== ENTRIES SUPPLIED
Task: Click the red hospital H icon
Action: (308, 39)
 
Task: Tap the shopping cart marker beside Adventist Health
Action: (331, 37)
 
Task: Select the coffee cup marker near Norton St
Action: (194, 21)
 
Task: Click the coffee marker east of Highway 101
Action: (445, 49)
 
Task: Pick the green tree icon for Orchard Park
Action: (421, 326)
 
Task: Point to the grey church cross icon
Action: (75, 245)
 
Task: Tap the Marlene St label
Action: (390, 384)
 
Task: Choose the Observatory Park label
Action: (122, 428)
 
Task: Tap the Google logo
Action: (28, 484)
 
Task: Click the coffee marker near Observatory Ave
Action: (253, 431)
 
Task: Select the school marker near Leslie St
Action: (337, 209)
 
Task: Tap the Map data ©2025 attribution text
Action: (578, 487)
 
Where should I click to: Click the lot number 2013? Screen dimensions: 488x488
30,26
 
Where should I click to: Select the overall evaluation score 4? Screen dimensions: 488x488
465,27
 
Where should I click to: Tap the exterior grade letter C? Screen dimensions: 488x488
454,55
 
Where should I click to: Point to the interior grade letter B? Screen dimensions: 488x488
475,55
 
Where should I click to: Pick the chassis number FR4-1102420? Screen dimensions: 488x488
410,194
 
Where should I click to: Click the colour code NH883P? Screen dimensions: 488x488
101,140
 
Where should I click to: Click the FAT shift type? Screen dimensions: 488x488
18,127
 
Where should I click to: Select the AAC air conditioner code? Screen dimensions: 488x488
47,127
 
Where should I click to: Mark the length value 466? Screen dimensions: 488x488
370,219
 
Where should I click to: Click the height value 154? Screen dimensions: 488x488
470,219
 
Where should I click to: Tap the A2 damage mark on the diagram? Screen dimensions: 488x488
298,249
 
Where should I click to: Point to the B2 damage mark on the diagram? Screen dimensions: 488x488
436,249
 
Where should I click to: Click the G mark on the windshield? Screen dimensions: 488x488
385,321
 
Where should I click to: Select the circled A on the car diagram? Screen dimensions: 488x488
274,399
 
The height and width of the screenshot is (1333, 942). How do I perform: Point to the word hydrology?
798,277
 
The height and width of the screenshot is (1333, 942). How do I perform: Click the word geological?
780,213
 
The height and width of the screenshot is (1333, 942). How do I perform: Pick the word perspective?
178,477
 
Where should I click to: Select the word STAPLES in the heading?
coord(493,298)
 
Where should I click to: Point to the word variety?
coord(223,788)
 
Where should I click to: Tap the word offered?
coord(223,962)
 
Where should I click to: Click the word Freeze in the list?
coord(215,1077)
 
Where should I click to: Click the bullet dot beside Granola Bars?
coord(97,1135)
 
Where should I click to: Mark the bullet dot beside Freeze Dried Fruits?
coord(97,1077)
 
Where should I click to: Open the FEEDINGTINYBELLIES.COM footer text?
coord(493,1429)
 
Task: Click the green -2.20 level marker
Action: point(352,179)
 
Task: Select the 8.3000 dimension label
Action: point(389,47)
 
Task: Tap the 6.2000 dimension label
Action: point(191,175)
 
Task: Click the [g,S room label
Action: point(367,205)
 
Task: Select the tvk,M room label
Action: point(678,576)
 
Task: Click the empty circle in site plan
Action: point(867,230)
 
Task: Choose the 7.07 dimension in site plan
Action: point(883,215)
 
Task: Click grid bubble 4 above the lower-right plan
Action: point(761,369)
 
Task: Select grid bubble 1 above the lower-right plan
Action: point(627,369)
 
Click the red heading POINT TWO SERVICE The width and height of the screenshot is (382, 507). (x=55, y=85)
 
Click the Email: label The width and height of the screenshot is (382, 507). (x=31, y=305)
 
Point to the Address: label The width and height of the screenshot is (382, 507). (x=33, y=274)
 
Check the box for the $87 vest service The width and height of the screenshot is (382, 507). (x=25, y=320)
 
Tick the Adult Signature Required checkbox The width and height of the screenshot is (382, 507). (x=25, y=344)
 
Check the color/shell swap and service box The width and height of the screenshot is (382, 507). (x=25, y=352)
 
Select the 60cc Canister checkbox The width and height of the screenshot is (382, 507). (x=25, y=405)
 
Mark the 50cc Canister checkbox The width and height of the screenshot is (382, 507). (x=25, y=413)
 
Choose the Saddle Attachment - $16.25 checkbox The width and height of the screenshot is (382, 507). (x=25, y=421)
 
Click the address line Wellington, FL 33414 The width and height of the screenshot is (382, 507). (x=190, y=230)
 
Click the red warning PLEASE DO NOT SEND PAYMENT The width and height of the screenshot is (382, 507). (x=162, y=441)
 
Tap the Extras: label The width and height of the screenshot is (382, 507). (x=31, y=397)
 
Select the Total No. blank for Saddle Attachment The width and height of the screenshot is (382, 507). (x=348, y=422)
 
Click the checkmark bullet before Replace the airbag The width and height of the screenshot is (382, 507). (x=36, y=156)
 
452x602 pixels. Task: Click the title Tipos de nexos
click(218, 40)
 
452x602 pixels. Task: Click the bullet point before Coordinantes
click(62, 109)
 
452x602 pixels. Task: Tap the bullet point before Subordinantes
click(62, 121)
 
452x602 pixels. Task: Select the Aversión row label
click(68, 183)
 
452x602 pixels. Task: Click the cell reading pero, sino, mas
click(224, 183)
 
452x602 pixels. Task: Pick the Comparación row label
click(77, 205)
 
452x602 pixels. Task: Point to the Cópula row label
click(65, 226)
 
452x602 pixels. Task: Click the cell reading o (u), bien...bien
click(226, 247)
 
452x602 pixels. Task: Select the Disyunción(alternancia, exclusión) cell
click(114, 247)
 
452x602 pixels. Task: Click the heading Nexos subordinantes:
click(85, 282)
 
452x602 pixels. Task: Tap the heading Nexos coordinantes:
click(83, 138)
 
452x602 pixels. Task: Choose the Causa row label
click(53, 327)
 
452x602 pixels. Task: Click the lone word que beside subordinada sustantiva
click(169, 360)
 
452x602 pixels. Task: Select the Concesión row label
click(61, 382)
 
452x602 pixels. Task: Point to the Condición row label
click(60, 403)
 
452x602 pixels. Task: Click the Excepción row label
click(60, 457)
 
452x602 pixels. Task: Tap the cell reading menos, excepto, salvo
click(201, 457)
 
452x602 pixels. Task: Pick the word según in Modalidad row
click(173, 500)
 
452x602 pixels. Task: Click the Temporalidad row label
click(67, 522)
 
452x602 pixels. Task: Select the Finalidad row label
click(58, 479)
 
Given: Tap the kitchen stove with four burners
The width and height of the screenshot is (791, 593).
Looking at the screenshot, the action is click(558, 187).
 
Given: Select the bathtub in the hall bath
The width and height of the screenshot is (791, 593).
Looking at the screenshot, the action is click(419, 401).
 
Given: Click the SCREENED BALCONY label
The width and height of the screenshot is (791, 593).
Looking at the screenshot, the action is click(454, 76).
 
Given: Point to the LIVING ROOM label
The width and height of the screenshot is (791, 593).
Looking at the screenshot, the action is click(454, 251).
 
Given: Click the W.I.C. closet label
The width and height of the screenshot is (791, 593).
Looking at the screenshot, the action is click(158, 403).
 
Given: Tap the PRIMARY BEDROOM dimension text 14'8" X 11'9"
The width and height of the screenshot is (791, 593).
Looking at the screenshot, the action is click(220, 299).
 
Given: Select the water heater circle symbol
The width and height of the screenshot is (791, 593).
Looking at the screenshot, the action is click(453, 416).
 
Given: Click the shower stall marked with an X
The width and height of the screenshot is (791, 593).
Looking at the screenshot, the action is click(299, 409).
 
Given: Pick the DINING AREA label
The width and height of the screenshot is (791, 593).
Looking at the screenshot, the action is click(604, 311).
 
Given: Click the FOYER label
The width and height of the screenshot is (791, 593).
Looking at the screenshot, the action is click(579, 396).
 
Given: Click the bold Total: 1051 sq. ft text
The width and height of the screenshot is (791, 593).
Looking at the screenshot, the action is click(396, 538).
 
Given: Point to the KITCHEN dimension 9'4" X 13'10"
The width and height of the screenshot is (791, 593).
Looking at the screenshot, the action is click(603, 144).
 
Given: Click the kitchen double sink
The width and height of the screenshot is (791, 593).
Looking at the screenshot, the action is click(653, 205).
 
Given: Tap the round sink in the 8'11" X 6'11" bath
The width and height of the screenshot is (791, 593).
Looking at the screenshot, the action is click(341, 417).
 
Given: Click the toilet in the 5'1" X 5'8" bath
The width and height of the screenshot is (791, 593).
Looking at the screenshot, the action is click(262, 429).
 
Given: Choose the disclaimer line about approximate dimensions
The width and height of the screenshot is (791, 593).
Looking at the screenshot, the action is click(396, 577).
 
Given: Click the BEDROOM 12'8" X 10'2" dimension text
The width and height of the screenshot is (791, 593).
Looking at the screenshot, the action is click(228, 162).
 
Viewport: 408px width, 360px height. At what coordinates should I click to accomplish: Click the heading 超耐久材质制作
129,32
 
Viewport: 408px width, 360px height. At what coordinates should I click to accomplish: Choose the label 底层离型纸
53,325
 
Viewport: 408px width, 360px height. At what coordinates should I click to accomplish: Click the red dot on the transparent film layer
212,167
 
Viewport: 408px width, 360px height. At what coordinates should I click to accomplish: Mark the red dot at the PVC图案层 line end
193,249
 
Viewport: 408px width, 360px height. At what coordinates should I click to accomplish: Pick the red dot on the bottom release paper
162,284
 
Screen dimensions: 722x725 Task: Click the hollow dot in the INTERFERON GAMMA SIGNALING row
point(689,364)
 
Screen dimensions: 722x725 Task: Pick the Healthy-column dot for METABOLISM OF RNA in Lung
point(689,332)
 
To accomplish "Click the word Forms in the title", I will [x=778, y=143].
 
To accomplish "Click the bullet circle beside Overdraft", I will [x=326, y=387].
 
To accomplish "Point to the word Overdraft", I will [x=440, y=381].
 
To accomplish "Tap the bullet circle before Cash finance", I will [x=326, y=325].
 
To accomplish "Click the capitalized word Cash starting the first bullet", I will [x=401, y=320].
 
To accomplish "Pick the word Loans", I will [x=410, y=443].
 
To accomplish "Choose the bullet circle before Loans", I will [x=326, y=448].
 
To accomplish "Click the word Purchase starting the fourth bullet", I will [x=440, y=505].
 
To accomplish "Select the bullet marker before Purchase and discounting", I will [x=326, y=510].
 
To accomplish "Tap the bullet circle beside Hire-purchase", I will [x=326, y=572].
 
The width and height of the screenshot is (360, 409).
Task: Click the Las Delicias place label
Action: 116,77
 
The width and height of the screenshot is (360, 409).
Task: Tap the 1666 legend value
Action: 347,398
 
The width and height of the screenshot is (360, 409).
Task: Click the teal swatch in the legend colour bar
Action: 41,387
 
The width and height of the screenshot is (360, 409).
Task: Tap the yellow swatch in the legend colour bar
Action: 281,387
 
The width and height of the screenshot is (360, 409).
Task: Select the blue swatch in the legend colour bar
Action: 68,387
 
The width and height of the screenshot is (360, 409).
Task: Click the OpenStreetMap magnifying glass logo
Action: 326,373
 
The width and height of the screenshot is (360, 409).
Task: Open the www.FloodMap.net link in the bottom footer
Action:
====
**GIVEN TASK**
Rewrite the items above as a numbered list without blank lines, from the line containing "Click the checkmark" through the line containing "click(173, 500)", and include only that stretch.

**THE SOLUTION**
1. Click the checkmark bullet before Replace the airbag The width and height of the screenshot is (382, 507). (x=36, y=156)
2. 452x602 pixels. Task: Click the title Tipos de nexos
3. click(218, 40)
4. 452x602 pixels. Task: Click the bullet point before Coordinantes
5. click(62, 109)
6. 452x602 pixels. Task: Tap the bullet point before Subordinantes
7. click(62, 121)
8. 452x602 pixels. Task: Select the Aversión row label
9. click(68, 183)
10. 452x602 pixels. Task: Click the cell reading pero, sino, mas
11. click(224, 183)
12. 452x602 pixels. Task: Pick the Comparación row label
13. click(77, 205)
14. 452x602 pixels. Task: Point to the Cópula row label
15. click(65, 226)
16. 452x602 pixels. Task: Click the cell reading o (u), bien...bien
17. click(226, 247)
18. 452x602 pixels. Task: Select the Disyunción(alternancia, exclusión) cell
19. click(114, 247)
20. 452x602 pixels. Task: Click the heading Nexos subordinantes:
21. click(85, 282)
22. 452x602 pixels. Task: Tap the heading Nexos coordinantes:
23. click(83, 138)
24. 452x602 pixels. Task: Choose the Causa row label
25. click(53, 327)
26. 452x602 pixels. Task: Click the lone word que beside subordinada sustantiva
27. click(169, 360)
28. 452x602 pixels. Task: Select the Concesión row label
29. click(61, 382)
30. 452x602 pixels. Task: Point to the Condición row label
31. click(60, 403)
32. 452x602 pixels. Task: Click the Excepción row label
33. click(60, 457)
34. 452x602 pixels. Task: Tap the cell reading menos, excepto, salvo
35. click(201, 457)
36. 452x602 pixels. Task: Pick the word según in Modalidad row
37. click(173, 500)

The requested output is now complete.